Watch This offers movie recommendations inspired by new releases, premieres, current events, or occasionally just our own inscrutable whims. This week: With Wes Anderson’s The French Dispatch moving from July to October, we’re singling out other ensemble comedies to watch instead.


The Women (1939)

There were “women’s pictures” in the 1930s and ’40s—usually a tearjerker featuring someone like Barbara Stanwyck in a sticky romantic entanglement—but there was only one all-women picture. The Women boasted a cast of 135, with not a single man in the bunch; it was rumored that even the onscreen animals (a dog, several horses) were entirely female. It offered a fantastical view of a glittering, splendid, opulent life—full of ladies lunches, fashion pinnacles, and loads of servants—while exploring what happens to social sunbeam Mary Haines (Irving Thalberg’s young widow, Norma Shearer) when her (never seen) husband falls for the conniving Crystal Allen (Joan Crawford, on the crest of becoming the star of several “women’s pictures” of her own).

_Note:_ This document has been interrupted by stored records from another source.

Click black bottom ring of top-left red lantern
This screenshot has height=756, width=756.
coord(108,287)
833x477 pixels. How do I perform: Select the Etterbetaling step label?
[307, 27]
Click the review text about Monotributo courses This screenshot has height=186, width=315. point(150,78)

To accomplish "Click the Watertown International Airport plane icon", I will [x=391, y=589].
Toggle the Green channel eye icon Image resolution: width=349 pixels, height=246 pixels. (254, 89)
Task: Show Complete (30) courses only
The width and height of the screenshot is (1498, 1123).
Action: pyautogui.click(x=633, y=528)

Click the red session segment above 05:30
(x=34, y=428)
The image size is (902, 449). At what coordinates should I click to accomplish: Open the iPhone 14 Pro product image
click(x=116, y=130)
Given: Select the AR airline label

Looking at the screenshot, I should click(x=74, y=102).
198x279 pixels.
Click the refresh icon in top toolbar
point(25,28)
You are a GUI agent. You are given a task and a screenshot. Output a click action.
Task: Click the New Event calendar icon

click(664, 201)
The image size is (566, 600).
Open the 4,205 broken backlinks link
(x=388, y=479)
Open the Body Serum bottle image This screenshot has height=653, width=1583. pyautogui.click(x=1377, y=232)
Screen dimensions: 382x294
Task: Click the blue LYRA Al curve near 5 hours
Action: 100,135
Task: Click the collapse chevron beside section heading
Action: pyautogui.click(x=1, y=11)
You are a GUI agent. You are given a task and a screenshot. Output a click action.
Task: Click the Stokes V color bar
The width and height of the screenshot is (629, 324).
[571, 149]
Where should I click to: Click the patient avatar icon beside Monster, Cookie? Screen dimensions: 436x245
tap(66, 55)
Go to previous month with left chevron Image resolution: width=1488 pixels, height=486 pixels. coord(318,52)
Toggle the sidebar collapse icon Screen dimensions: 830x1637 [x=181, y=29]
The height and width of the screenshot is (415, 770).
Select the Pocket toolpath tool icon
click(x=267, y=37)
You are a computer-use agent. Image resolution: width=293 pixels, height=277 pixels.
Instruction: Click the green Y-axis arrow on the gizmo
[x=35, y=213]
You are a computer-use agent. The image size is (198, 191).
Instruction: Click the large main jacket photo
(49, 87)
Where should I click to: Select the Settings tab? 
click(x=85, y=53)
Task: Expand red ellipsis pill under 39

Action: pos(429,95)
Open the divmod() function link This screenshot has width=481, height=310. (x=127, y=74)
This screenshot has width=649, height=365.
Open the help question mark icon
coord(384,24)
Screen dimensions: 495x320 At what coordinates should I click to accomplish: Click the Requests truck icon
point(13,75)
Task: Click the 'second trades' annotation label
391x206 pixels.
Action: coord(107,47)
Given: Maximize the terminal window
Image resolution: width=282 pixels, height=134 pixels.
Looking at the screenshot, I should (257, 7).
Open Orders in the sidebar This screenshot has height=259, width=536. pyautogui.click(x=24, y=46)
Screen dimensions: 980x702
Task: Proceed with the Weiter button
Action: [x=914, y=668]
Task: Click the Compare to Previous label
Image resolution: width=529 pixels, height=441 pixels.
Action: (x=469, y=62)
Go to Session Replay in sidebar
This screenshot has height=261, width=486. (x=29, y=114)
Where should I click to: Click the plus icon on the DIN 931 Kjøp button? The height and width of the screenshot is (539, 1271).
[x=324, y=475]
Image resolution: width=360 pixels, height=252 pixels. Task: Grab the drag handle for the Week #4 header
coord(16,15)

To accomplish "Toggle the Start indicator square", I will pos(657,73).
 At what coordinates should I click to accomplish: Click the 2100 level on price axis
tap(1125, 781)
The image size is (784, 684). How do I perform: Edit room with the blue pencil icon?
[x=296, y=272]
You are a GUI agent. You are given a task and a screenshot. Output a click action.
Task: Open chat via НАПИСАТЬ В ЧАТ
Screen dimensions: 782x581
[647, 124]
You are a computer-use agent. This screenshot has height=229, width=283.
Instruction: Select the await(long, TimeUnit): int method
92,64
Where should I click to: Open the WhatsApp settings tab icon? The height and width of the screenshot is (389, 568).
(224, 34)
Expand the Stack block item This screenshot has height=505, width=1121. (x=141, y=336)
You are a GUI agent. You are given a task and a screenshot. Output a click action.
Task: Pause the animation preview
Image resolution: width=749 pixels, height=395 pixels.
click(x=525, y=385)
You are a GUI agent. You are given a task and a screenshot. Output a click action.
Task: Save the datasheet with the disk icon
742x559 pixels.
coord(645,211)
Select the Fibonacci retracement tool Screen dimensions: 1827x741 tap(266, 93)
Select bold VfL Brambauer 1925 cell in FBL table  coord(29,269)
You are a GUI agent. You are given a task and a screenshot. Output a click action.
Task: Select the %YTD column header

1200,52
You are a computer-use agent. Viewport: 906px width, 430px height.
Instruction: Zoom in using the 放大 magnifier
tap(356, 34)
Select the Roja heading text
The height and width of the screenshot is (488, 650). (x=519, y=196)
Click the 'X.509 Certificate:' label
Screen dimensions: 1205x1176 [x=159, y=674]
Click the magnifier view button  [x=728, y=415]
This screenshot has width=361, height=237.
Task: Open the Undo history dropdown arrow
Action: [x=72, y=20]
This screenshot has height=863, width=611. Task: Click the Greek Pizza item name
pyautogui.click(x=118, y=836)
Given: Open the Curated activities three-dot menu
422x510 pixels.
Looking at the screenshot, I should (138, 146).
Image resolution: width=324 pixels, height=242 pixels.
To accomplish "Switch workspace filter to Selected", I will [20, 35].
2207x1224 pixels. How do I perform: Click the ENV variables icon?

Women were instrumental behind the scenes, too. The movie was based on the hit play by future congresswoman and ambassador Clare Boothe Luce, with a screenplay by eventual Gentlemen Prefer Blondes scribe Anita Loos. George Cukor, who had just been fired from Gone With The Wind and had already helmed such female-forward films as Little Women and Camille, directed. Expertly guiding the performances, Cukor here justifies his reputation as a preeminent “women’s director.”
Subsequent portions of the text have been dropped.